La vittoria è arrivata grazie a una spinta potentissima nel finale, che ha permesso a Pogačar di battere Mathieu van der Poel (Alpecin – Premier Tech) per soli 31 centesimi, in quello che è stato un duello fino all'ultimo metro. Un margine ristrettissimo che testimonia l'intensità della sfida tra due dei più grandi talenti del ciclismo mondiale.
La UAE Team Emirates-XRG ha dominato la cronometro odierna, piazzando ben quattro corridori nella top ten: oltre al trionfo di Pogačar, Tim Wellens e Felix Großschartner si sono posizionati rispettivamente al quinto e sesto posto, mentre Brandon McNulty ha chiuso nono. Una prestazione di squadra eccezionale che conferma la forza del team emiratino.
In classifica generale, Pogačar indossa la maglia gialla dalla prima tappa e al momento vanta un vantaggio rassicurante di 4'22" su Richard Carapaz (EF Education-EasyPost) e 4'27" su Mathias Vacek (Lidl-Trek). Ottima anche la prestazione di Andrea Bagioli (Lidl-Trek), quarto a 4'46".
«Oggi faceva davvero molto caldo e il percorso era molto veloce. E sì, mi sentivo benissimo. Buone gambe e non sapevo di essere in lotta per la vittoria. Volevo solo dare il massimo – Ha spiegato lo sloveno al termine della prova - Sapevo di essere vicino, ma dopo il punto intermedio non sapevo più nulla, quindi sì certo sono molto contento. Ho cercato di dare tutto fino al traguardo e ci sono riuscito bene e sono felicissimo di aver vinto».
Sulla seconda vittoria conquistata in questa corsa, Pogačar ha aggiunto: «È una grande corsa e sì, sono contento di aver ottenuto la seconda vittoria e domani, l'ultimo giorno, lotteremo per conquistare un altro successo».
Il Giro di Svizzera si chiuderà domani con la quinta tappa che avrà l'arrivo in salita a Villars-sur-Ollon, un appuntamento che promette spettacolo e che rappresenterà il vero banco di prova per Pogačar in vista dei grandi obiettivi stagionali.

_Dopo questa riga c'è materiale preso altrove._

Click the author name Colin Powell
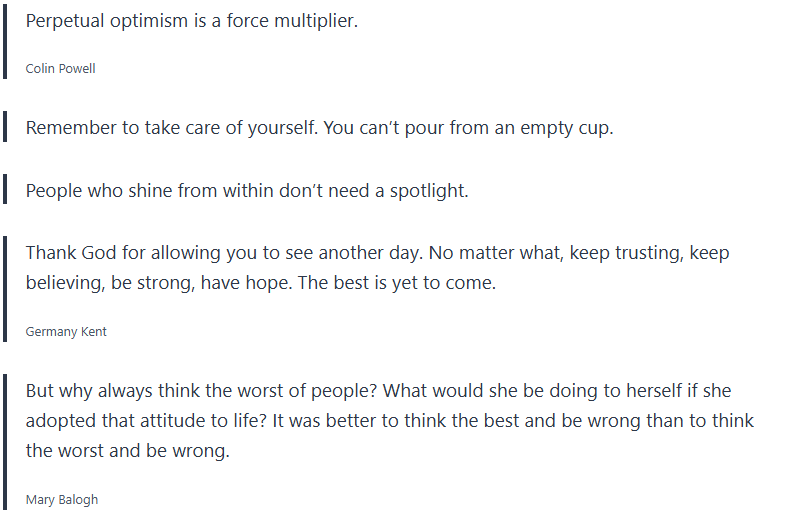 click(60, 69)
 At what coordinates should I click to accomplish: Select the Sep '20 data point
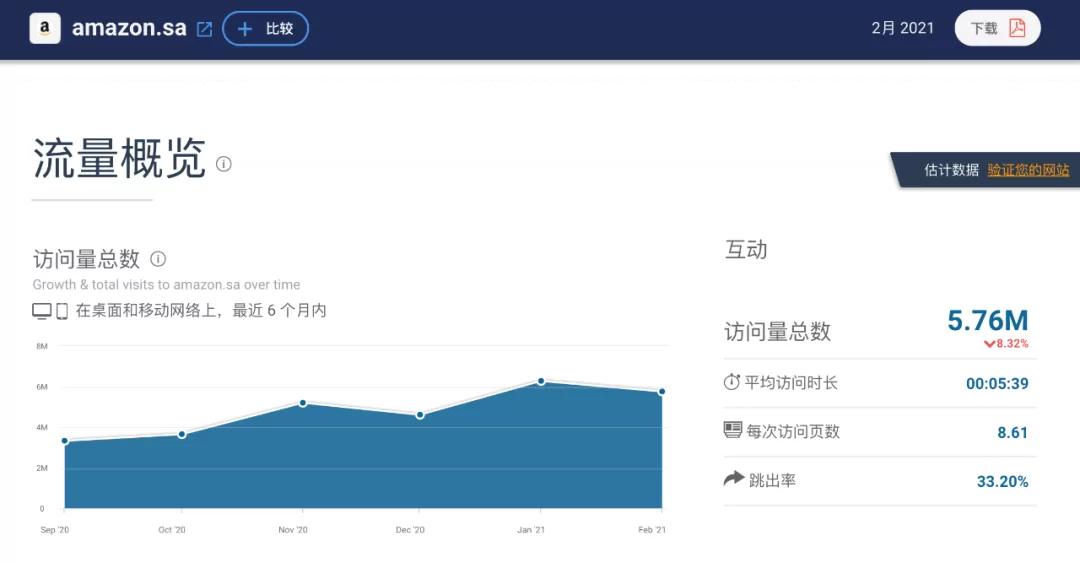65,441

Le impressioni del campione sloveno sulla tappa conclusiva sono chiare: «Credo che sia una tappa brutale. Completamente diversa da quello che abbiamo visto nei giorni precedenti. Non vedo l'ora di vedere come me la caverò in montagna. Oggi c'era la tappa a cronometro. Domani, una delle tappe di montagna più impegnative di sempre. Sono davvero emozionato di vedere a che punto sono. Non vedo l'ora».

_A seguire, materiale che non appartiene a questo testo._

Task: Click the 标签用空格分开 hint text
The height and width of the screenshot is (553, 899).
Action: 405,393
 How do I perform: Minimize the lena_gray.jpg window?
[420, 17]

Con un vantaggio consistente in classifica e una condizione fisica perfetta, Pogačar sembra lanciato verso la vittoria finale, ma la tappa di domani dirà l'ultima parola su questa edizione del Giro di Svizzera, una corsa importante verso il Tour de France, che partirà da Barcellona il prossimo 4 luglio.